Laboratories are critical and contribute to patient care directly in at least 70% of clinical cases. Strong laboratory networks that focus on quality assurance, training, equipment maintenance, supplier distribution, costing and modelling, data collection and the determination of the impact of interventions are likely to remain sustainable into the future. The supporting structures are frequently more important for ensuring success than the current focus on technology alone. New innovations in technology, at point-of care and at the other spectrum on high throughput, highly automated analysers make the construction of a national tiered laboratory system feasible to ensure national diagnostic coverage. Innovations in information technology used for connectivity to ensure the continuous monitoring of quality and the distribution of results is gaining greater momentum in the region. Cloud-based surveillance and the strengths of this type of data collection have become evident in the recent outbreaks of infectious diseases threatening global health security. Strong laboratory networks coupled with good surveillance strategies are needed to combat global health threats.

What are the major challenges for healthcare capacity building in Africa?

Major challenges include funding, particularly a great dependence on donor funding. The supporting pillars for using new technologies are frequently absent or fragmented in nature. Insufficient training and the lack of enough appropriately skilled individuals compound the problem. The insertion of a new technology frequently requires the need for development of complex clinical algorithms that both laboratory and clinical staff need to understand.

The ASLM has the capacity and skill sets drawn from centres of excellence across the continent and abroad to increase the training of laboratory professionals, provide guidance for quality assurance, assist with network design and implementation. There is only recent recognition that implementation of national diagnostic platforms is a science and operational research in this arena is critical.

What role does ASLM and the ASLM2016 conference have in addressing these challenges?
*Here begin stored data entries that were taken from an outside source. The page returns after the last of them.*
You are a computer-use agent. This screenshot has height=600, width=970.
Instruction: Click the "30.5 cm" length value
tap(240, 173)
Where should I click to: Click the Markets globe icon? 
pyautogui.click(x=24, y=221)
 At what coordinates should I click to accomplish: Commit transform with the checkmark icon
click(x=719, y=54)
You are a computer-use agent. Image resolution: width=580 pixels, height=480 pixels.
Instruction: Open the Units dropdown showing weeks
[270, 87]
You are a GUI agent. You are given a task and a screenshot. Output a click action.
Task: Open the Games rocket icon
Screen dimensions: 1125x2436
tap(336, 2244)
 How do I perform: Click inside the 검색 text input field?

My expectation for the conference is that there are numerous training opportunities for young laboratory professionals in understanding the requirements for developing a sustainable laboratory network and how powerful this can be in contributing to appropriate health-care and decision-making. The ASLM2016 conference will identify current global health threats and the contribution laboratories can make in accelerating the development of solutions. Communicable diseases and the development of antimicrobial resistance is just one of the areas to be addressed. Infection control at all levels of the healthcare system is particularly important in the face of emerging infections, haemorrhagic diseases and MDR/XDR TB, to name a few. However, it is hoped that there is some introduction to non-communicable diseases such as cancer and diabetes where diagnostic skills are weak across the continent. My final desire is that the special diagnostic needs of vulnerable populations where MDG goals will not be met are discussed, including paediatric populations, pregnant women, mining communities and those incarcerated.

What are your expectations for the ASLM2016 conference, and what will stakeholders gain from attending?

The aim is to attract all stakeholders to such a forum to ensure on-going dialogue between the young or experienced laboratory professionals, clinicians to bridge the clinical-laboratory interface, donors to understand the needs and suppliers to expose the audience to the rapid expansion of new technologies. In addition, there is a personal desire to introduce cadres of staff not traditionally associated with laboratory planning to highlight the increasingly important role in the future such as the health economist, the biomedical engineer, the bio-repository specialist.